Input data
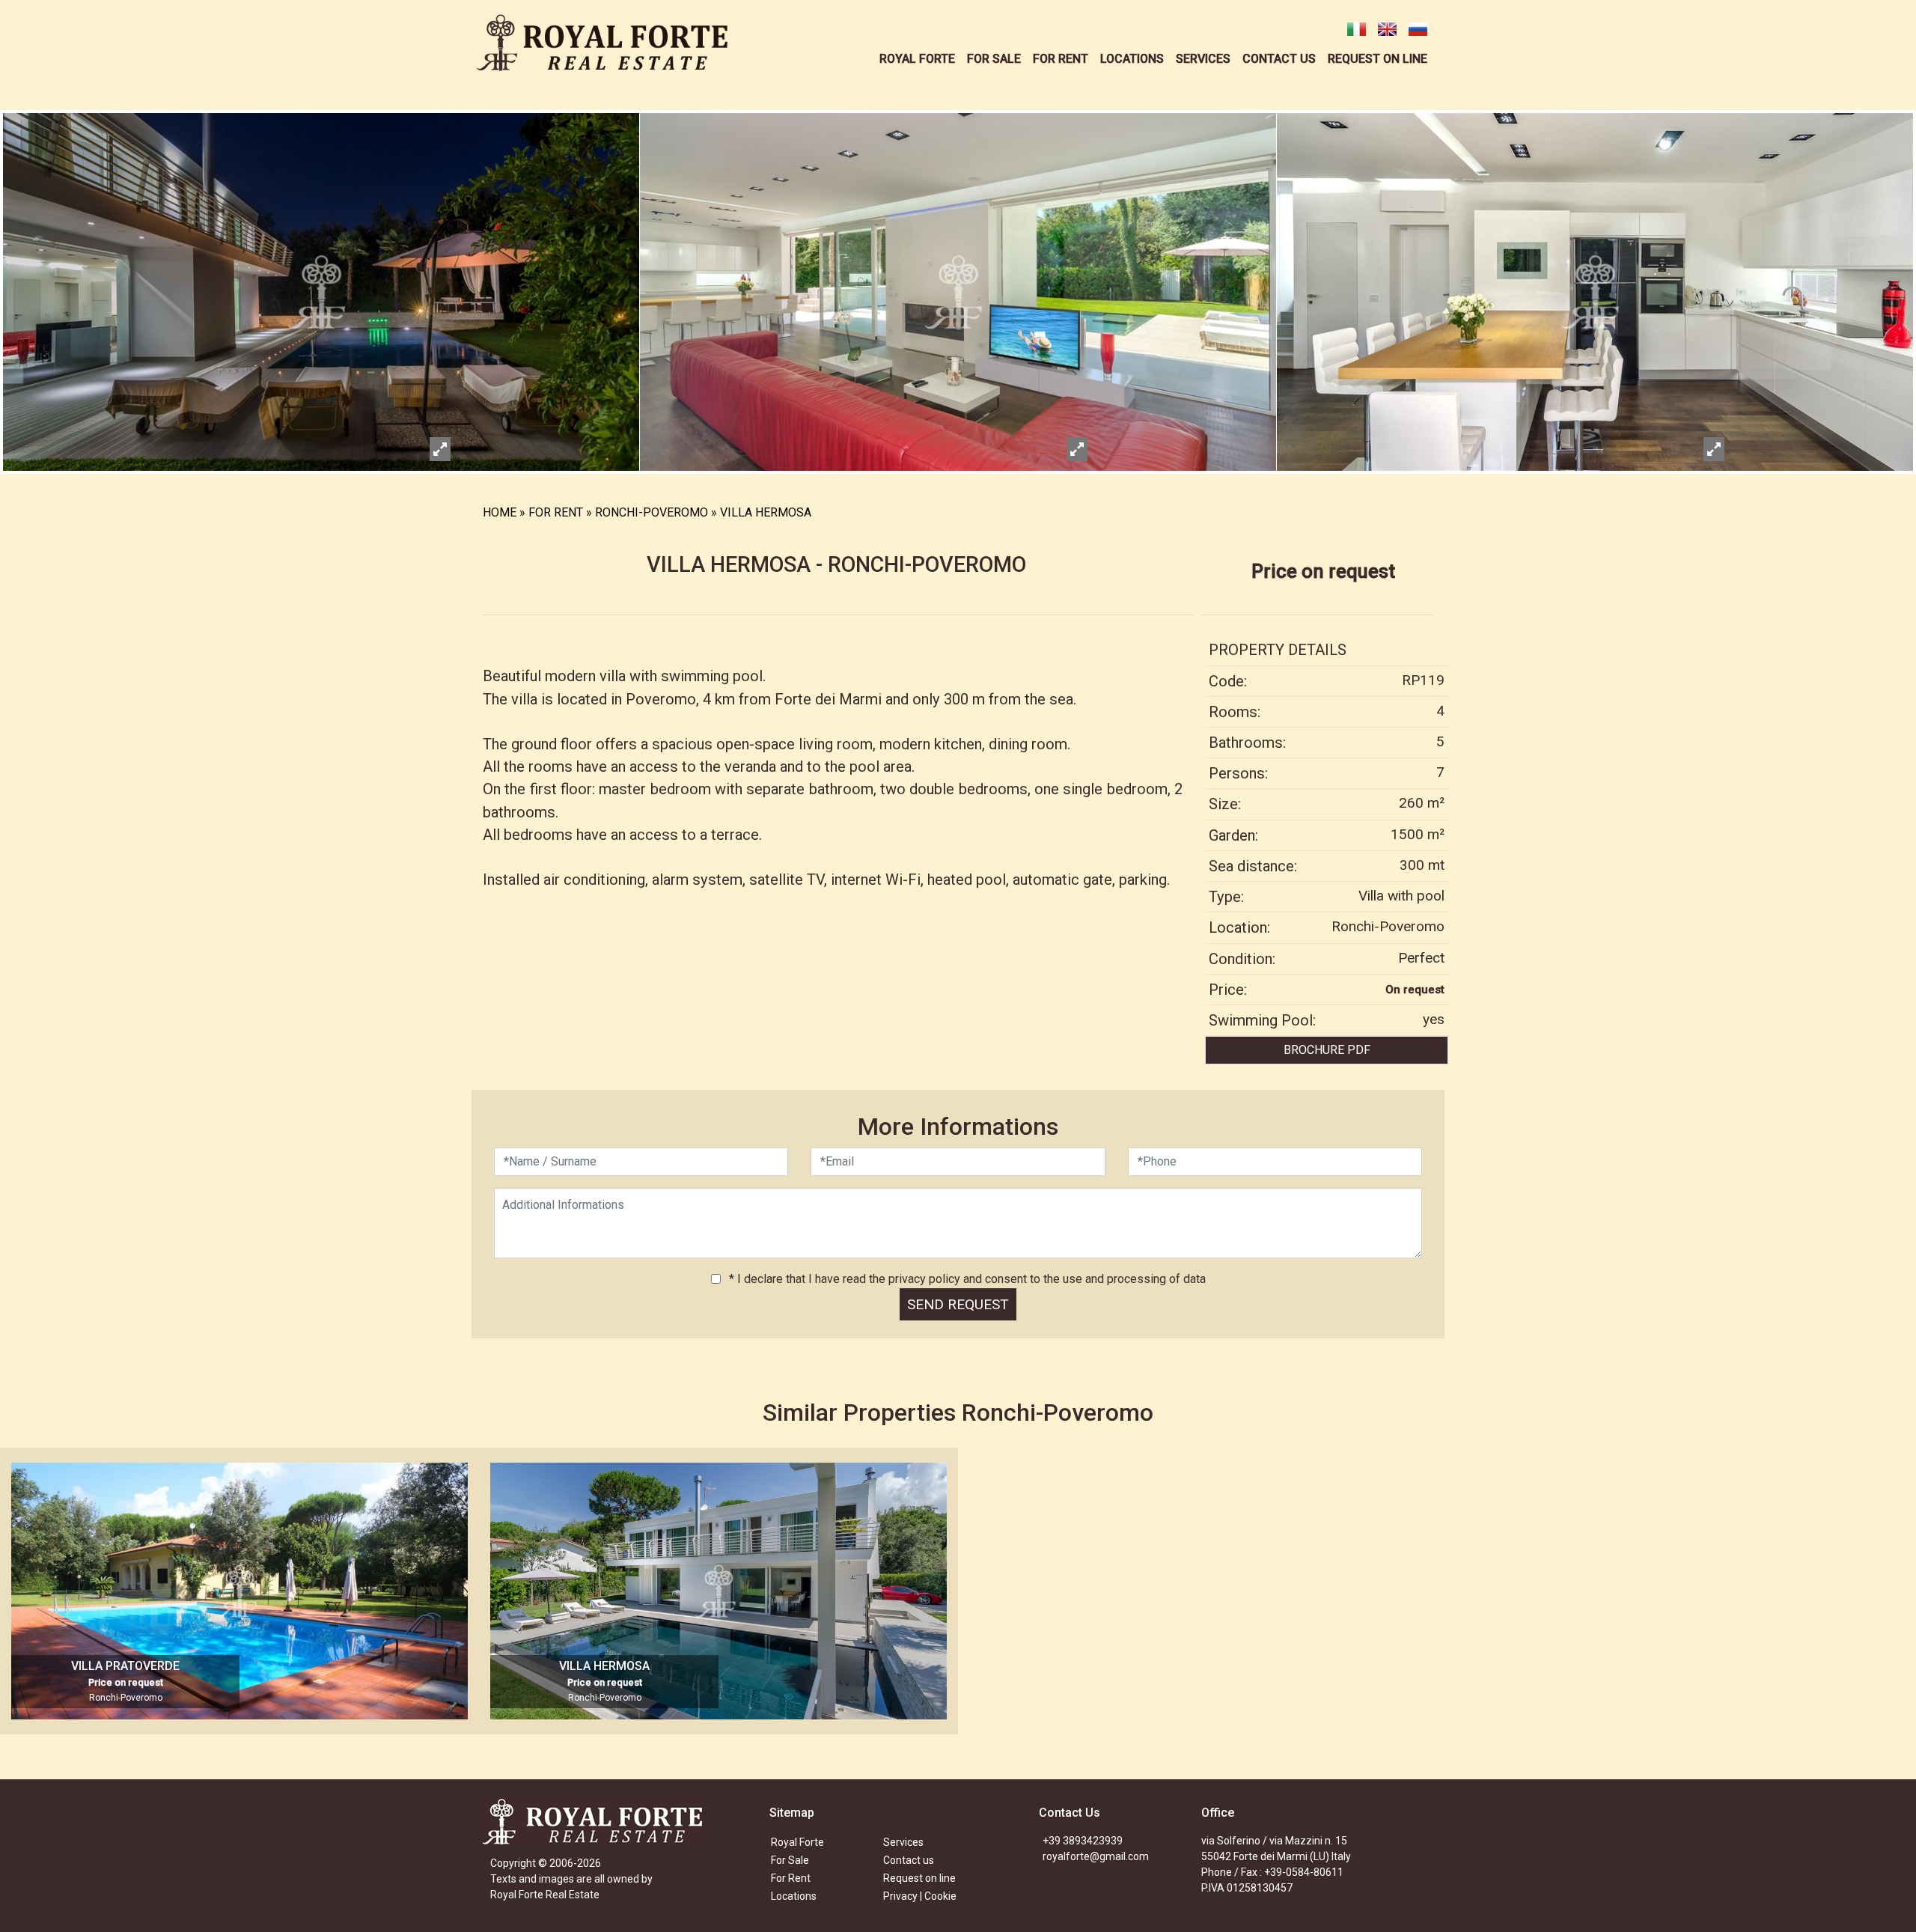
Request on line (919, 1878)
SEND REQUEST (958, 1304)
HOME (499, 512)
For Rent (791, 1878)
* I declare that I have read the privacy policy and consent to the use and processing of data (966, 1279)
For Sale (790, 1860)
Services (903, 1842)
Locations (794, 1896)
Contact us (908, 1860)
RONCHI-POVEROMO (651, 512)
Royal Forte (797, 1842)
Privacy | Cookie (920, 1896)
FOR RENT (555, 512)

==

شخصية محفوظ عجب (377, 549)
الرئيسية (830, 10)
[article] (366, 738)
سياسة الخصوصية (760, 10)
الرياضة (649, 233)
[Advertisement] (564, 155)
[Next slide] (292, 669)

Exercise prompt
Nothing but the lines above from the one containing "Request on line (919, 1878)" through the one containing "FOR RENT (555, 512)" should appear in the answer, each repeated exactly.

Finished exercise
Request on line (919, 1878)
SEND REQUEST (958, 1304)
HOME (499, 512)
For Rent (791, 1878)
* I declare that I have read the privacy policy and consent to the use and processing of data (966, 1279)
For Sale (790, 1860)
Services (903, 1842)
Locations (794, 1896)
Contact us (908, 1860)
RONCHI-POVEROMO (651, 512)
Royal Forte (797, 1842)
Privacy | Cookie (920, 1896)
FOR RENT (555, 512)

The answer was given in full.